* begin TASK INPUT *

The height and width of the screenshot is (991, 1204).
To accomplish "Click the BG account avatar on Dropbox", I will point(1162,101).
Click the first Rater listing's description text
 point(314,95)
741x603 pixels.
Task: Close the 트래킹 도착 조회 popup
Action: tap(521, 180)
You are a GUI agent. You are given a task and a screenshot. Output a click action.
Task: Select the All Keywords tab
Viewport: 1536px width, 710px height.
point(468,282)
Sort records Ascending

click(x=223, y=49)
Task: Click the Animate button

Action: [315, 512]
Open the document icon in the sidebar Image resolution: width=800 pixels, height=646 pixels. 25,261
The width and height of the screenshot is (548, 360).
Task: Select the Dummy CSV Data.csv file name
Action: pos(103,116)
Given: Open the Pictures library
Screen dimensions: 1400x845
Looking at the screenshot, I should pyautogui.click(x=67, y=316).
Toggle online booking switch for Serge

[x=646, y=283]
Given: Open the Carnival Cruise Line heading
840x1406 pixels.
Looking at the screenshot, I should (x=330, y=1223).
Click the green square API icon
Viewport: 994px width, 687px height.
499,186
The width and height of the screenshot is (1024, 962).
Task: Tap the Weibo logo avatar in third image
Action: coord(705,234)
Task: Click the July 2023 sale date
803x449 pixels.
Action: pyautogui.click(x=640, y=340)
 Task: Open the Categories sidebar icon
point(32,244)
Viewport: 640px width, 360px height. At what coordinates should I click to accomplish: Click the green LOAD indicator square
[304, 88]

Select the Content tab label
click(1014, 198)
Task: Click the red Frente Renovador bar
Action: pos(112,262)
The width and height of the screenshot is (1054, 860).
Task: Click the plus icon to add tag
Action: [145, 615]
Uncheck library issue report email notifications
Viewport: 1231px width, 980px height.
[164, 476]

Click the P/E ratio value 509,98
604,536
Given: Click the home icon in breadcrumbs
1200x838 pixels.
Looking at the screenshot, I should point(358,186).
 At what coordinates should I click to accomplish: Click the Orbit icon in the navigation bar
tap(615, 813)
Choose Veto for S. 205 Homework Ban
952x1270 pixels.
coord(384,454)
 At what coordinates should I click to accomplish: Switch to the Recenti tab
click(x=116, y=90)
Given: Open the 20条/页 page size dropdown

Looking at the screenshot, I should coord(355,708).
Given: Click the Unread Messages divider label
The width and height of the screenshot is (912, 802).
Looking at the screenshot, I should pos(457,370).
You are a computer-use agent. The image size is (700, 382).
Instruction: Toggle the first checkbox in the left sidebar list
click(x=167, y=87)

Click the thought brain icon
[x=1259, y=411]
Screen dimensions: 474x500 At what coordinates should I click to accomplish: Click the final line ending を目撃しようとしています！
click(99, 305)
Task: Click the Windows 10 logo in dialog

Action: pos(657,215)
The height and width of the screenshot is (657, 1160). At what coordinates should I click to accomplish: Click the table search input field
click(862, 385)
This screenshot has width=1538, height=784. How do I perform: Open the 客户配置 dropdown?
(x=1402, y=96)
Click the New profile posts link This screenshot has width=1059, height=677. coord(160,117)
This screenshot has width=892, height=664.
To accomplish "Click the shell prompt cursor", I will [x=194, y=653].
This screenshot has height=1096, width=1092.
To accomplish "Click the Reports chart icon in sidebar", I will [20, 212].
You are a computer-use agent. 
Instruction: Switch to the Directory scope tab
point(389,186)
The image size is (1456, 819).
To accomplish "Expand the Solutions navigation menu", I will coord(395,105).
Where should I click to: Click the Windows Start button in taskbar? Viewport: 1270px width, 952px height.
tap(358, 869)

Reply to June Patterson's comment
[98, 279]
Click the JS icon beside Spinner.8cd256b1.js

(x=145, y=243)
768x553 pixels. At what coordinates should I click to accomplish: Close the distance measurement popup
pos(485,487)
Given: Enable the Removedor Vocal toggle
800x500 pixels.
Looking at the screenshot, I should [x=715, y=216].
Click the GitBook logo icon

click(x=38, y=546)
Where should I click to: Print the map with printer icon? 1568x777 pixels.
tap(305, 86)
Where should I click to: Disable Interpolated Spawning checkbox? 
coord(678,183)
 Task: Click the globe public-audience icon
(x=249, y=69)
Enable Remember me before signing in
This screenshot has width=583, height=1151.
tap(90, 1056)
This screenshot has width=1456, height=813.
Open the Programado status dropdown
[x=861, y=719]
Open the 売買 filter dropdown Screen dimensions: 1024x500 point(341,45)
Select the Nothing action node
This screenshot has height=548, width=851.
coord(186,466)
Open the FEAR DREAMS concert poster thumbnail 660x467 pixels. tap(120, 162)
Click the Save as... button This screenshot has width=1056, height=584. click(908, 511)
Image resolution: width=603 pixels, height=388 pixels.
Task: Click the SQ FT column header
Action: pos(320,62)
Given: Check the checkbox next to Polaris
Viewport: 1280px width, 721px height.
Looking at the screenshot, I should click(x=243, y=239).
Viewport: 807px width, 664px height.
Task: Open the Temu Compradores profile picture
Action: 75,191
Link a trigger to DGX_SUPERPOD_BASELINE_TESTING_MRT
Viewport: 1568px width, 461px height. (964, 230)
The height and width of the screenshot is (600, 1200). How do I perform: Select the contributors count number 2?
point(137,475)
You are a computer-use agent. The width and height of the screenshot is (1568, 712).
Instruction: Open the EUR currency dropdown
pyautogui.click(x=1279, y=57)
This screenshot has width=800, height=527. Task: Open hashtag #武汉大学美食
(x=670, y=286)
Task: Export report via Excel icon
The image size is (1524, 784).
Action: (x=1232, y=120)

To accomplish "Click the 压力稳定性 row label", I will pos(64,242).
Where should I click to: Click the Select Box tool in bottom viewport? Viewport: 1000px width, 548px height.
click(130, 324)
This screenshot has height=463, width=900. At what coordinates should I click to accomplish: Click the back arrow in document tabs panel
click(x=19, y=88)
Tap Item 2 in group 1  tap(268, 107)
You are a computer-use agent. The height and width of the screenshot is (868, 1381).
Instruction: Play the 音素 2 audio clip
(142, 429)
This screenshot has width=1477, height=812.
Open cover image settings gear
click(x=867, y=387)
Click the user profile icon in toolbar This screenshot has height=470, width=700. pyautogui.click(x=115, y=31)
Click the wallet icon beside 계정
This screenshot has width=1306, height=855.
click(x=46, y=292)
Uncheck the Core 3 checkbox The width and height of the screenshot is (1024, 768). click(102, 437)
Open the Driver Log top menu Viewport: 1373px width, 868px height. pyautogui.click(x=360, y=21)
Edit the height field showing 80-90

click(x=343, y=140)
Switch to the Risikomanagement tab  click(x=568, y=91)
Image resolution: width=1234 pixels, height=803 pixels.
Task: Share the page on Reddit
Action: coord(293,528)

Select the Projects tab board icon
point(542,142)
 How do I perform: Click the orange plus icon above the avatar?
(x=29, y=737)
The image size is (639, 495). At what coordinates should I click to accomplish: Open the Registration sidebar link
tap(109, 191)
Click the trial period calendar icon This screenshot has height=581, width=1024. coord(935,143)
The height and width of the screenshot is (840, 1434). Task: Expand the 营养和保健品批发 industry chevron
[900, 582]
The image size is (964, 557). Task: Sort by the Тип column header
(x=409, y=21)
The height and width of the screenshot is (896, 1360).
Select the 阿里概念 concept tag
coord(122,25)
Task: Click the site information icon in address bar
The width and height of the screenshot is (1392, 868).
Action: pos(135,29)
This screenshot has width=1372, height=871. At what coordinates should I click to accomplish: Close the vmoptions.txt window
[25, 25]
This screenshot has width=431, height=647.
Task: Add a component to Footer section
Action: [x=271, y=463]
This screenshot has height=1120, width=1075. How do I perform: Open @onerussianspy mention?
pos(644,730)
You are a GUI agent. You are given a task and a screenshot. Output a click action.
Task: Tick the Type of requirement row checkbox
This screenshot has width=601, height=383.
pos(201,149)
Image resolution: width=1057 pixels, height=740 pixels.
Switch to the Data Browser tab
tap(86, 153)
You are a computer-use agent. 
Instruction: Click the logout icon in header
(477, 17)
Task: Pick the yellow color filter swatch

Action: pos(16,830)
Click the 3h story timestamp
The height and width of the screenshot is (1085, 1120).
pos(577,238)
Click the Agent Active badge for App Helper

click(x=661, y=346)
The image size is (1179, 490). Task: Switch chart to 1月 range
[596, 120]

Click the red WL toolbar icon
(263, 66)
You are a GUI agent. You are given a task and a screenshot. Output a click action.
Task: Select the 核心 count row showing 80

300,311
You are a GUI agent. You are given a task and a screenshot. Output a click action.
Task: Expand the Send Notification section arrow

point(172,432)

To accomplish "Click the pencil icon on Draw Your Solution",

* end TASK INPUT *

▸ TASK DETAILS: Substitute "PDF" for "Excel" in the lines from the line with "You are a computer-use agent. The width" to the line with "(x=29, y=737)", and return only those lines with everything else unchanged.

▸ TASK ANSWER:
You are a computer-use agent. The width and height of the screenshot is (1568, 712).
Instruction: Open the EUR currency dropdown
pyautogui.click(x=1279, y=57)
This screenshot has width=800, height=527. Task: Open hashtag #武汉大学美食
(x=670, y=286)
Task: Export report via PDF icon
The image size is (1524, 784).
Action: (x=1232, y=120)

To accomplish "Click the 压力稳定性 row label", I will pos(64,242).
Where should I click to: Click the Select Box tool in bottom viewport? Viewport: 1000px width, 548px height.
click(130, 324)
This screenshot has height=463, width=900. At what coordinates should I click to accomplish: Click the back arrow in document tabs panel
click(x=19, y=88)
Tap Item 2 in group 1  tap(268, 107)
You are a computer-use agent. The height and width of the screenshot is (868, 1381).
Instruction: Play the 音素 2 audio clip
(142, 429)
This screenshot has width=1477, height=812.
Open cover image settings gear
click(x=867, y=387)
Click the user profile icon in toolbar This screenshot has height=470, width=700. pyautogui.click(x=115, y=31)
Click the wallet icon beside 계정
This screenshot has width=1306, height=855.
click(x=46, y=292)
Uncheck the Core 3 checkbox The width and height of the screenshot is (1024, 768). click(102, 437)
Open the Driver Log top menu Viewport: 1373px width, 868px height. pyautogui.click(x=360, y=21)
Edit the height field showing 80-90

click(x=343, y=140)
Switch to the Risikomanagement tab  click(x=568, y=91)
Image resolution: width=1234 pixels, height=803 pixels.
Task: Share the page on Reddit
Action: coord(293,528)

Select the Projects tab board icon
point(542,142)
 How do I perform: Click the orange plus icon above the avatar?
(x=29, y=737)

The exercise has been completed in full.